◆ **PROVIDED RECORDS**:
· · · · ·

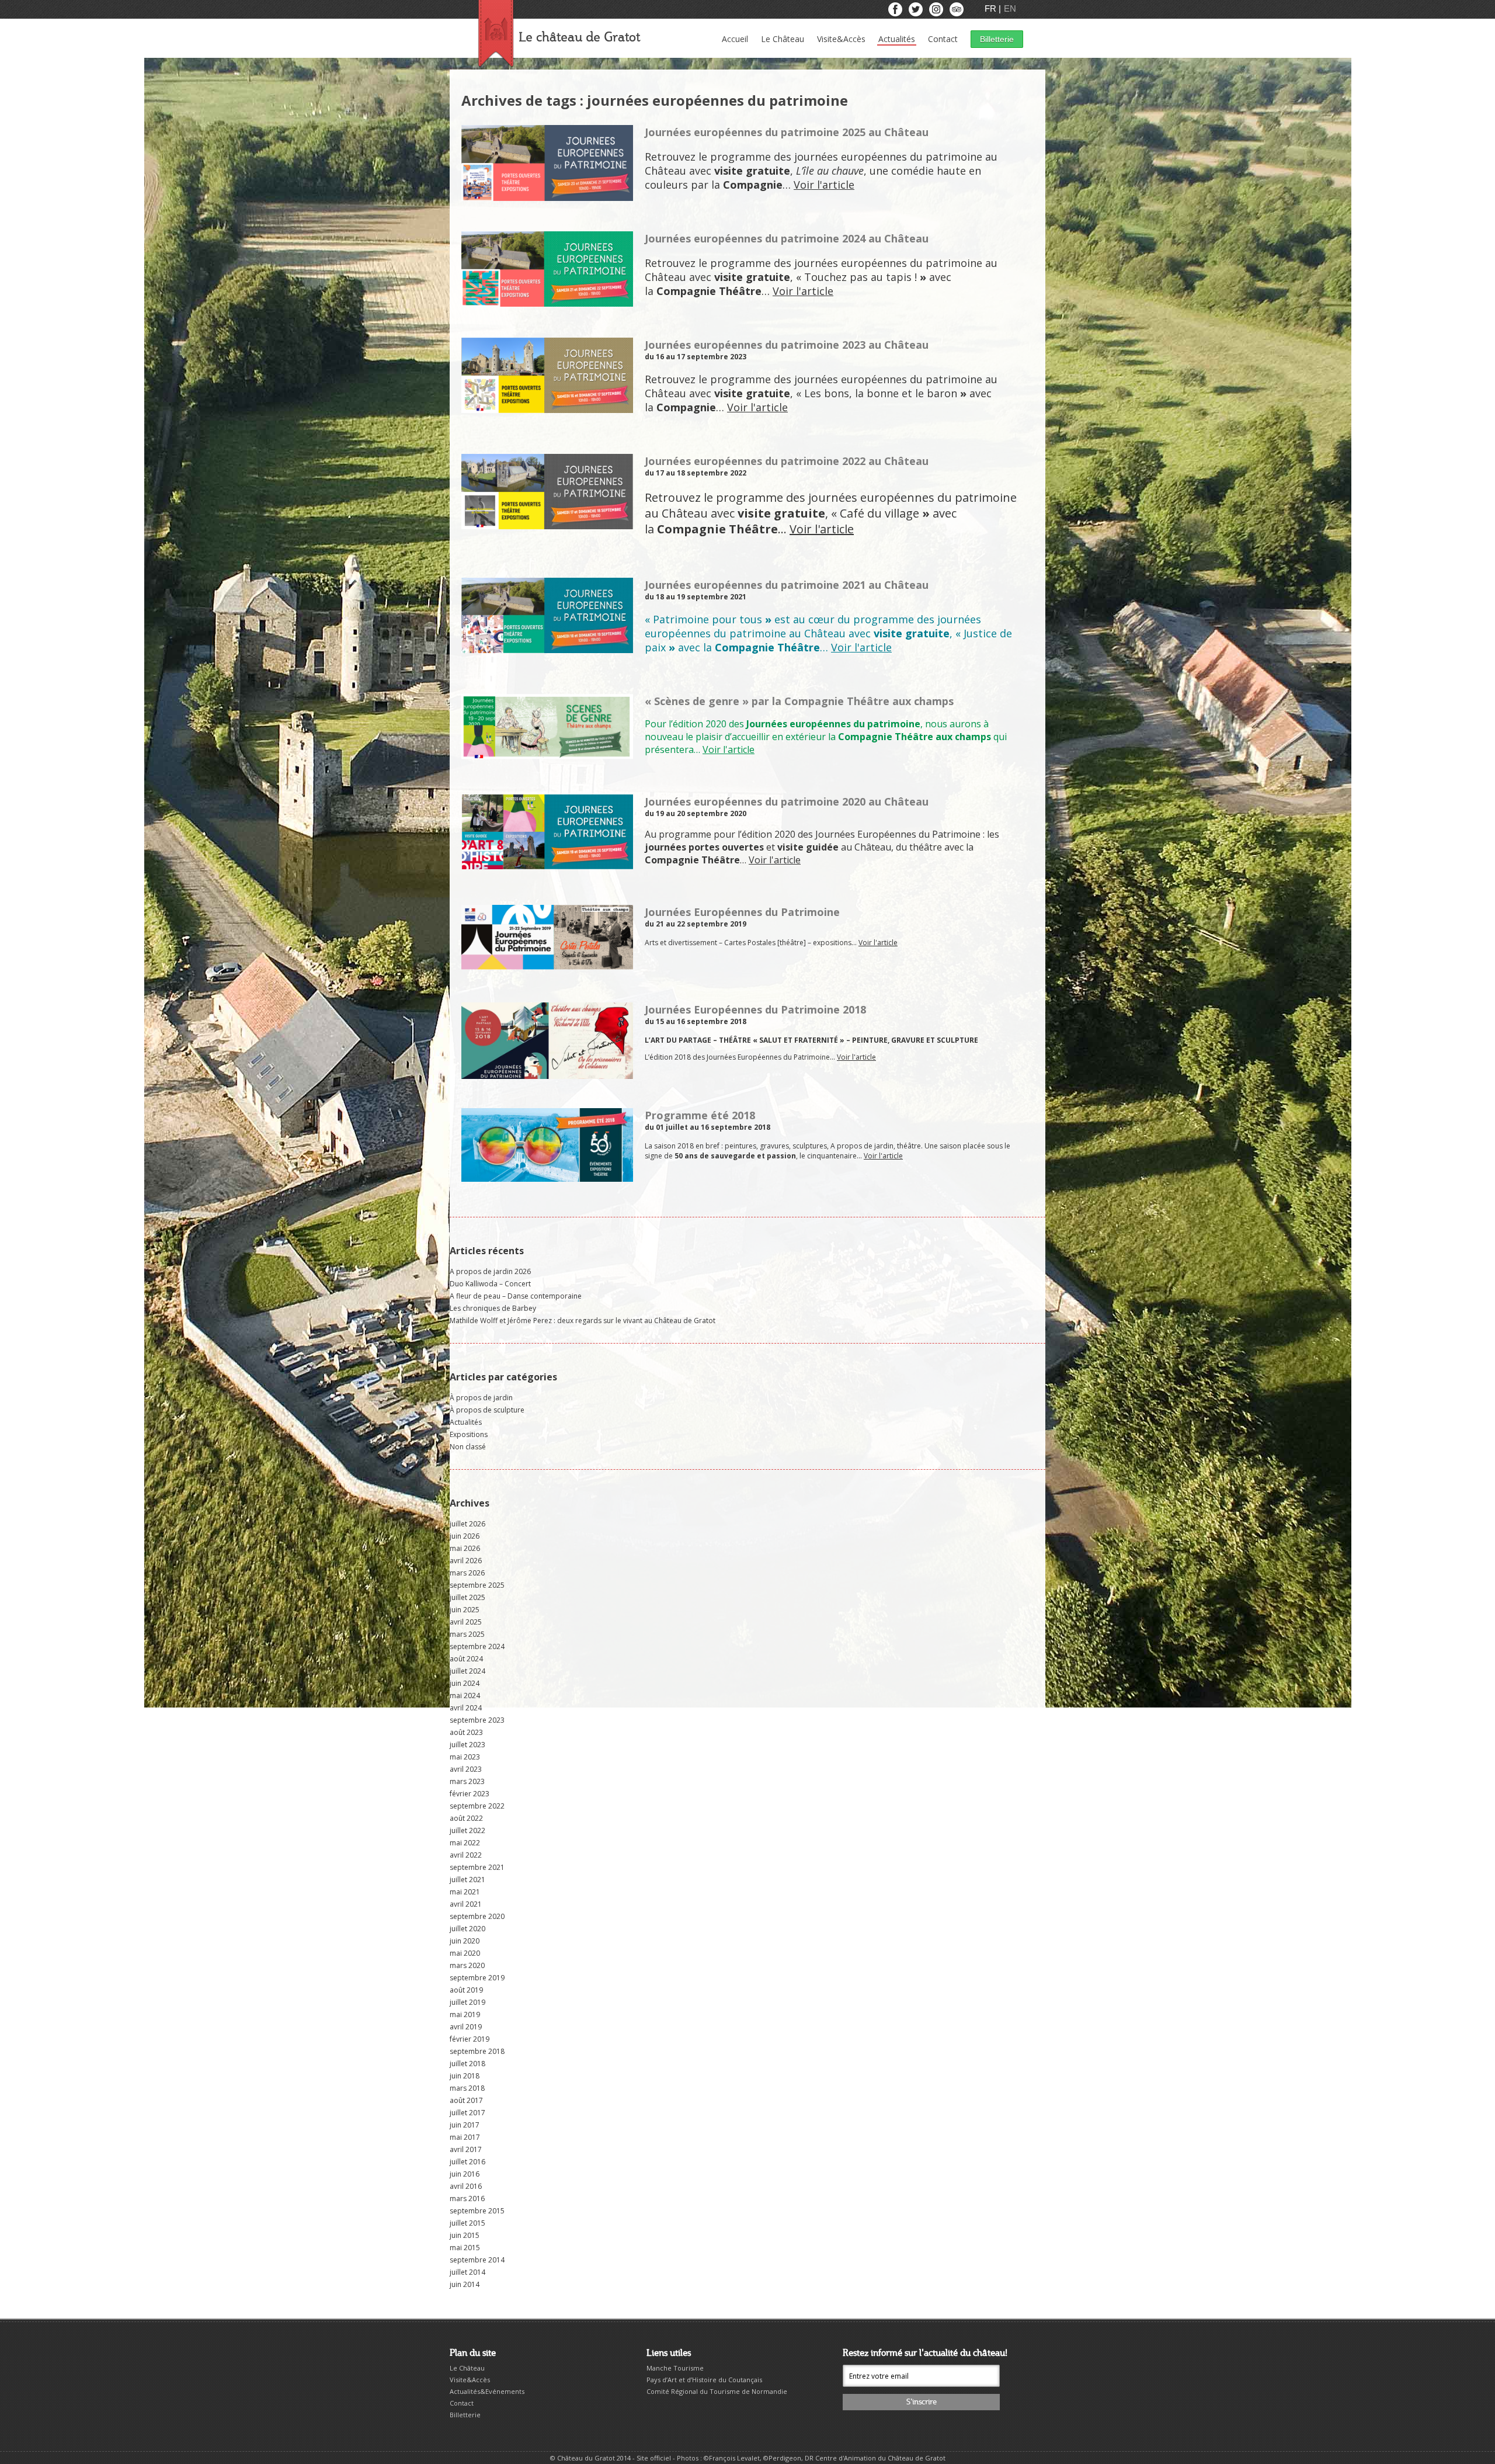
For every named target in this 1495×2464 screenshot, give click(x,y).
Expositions (469, 1434)
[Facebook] (896, 12)
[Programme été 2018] (547, 1177)
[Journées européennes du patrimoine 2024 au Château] (547, 302)
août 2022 (466, 1818)
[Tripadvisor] (956, 12)
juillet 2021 (467, 1880)
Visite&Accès (841, 38)
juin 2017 (464, 2125)
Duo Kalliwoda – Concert (490, 1284)
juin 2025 (464, 1610)
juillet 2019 (467, 2002)
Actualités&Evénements (487, 2391)
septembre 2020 (477, 1916)
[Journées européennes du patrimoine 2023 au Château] (547, 408)
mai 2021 (465, 1892)
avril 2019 (466, 2027)
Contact (943, 38)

· · · · ·

◆ **BRIEF**:
Output the line containing "juillet 2021 (467, 1880)" and every line after it through the final line of the records above, exactly as written and nothing else.

◆ **THE COMPLETED TASK**:
juillet 2021 (467, 1880)
Visite&Accès (841, 38)
juin 2017 (464, 2125)
Duo Kalliwoda – Concert (490, 1284)
juin 2025 (464, 1610)
juillet 2019 (467, 2002)
Actualités&Evénements (487, 2391)
septembre 2020 (477, 1916)
[Journées européennes du patrimoine 2023 au Château] (547, 408)
mai 2021 (465, 1892)
avril 2019 (466, 2027)
Contact (943, 38)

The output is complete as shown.